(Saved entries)
========

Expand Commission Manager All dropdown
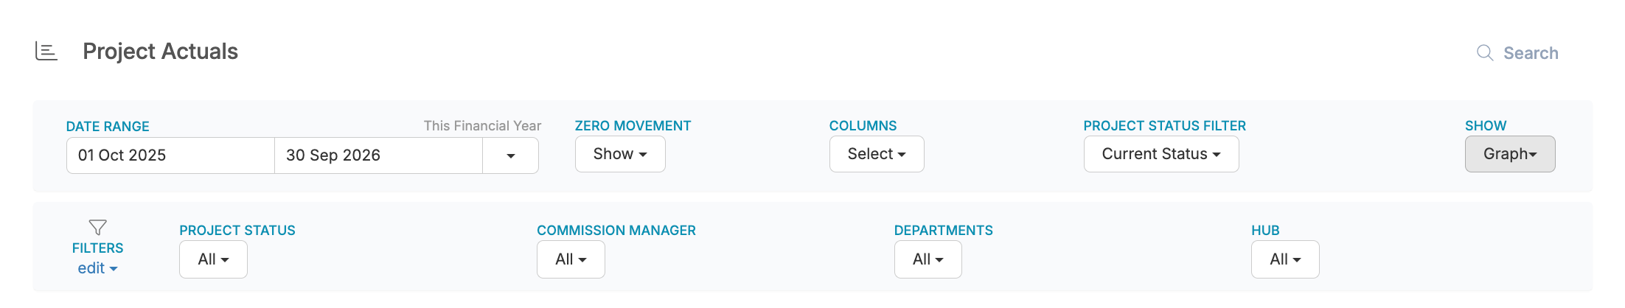 (571, 259)
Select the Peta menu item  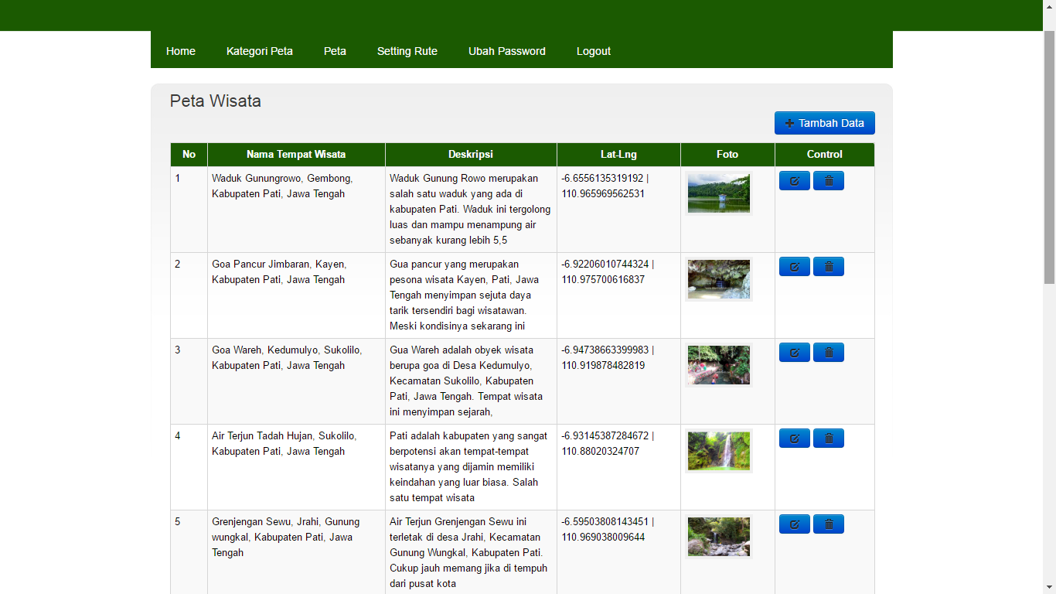click(x=335, y=51)
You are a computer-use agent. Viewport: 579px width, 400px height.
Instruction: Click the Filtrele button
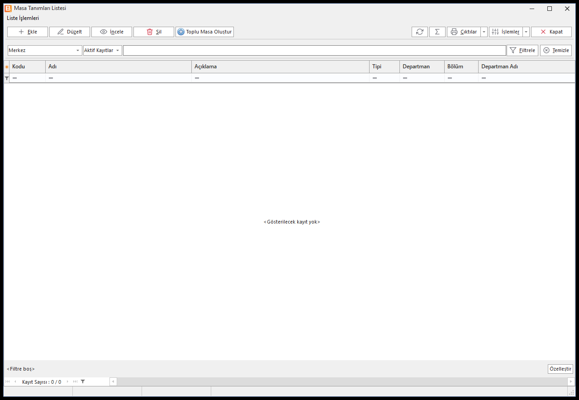(522, 50)
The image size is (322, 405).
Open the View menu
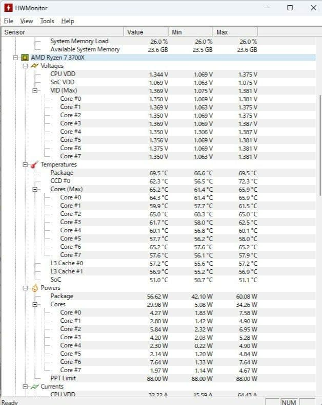pyautogui.click(x=26, y=21)
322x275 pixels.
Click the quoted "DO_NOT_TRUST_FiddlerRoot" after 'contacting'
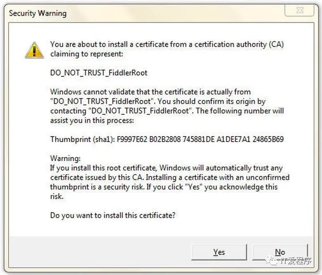141,111
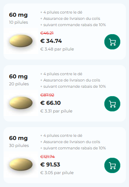Click the pill image for 30 pilules
The image size is (129, 187).
21,164
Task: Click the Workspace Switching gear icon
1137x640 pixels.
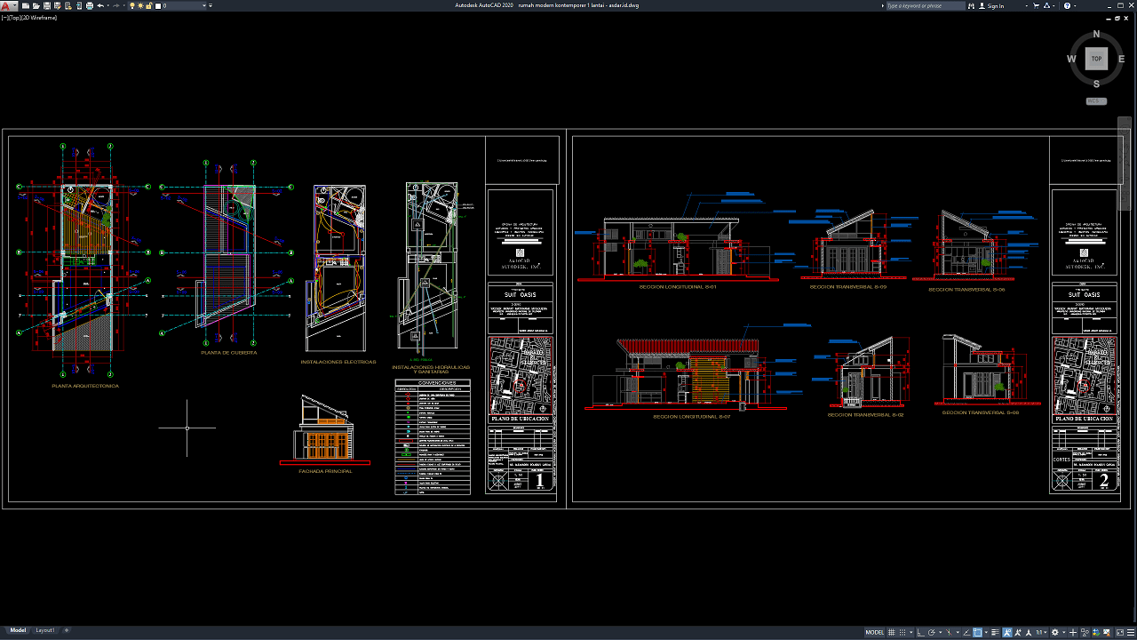Action: coord(1054,633)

========

▶ **The task**
Copy exactly, and only, the lines running from the one containing "The image size is (322, 405)." through the final line of the data, and omit the pictures.

▶ **Answer for this exercise**
The image size is (322, 405).
Open the View menu
pyautogui.click(x=26, y=21)
322x275 pixels.
Click the quoted "DO_NOT_TRUST_FiddlerRoot" after 'contacting'
141,111
Click the pill image for 30 pilules
The image size is (129, 187).
21,164
Task: Click the Workspace Switching gear icon
1137x640 pixels.
Action: coord(1054,633)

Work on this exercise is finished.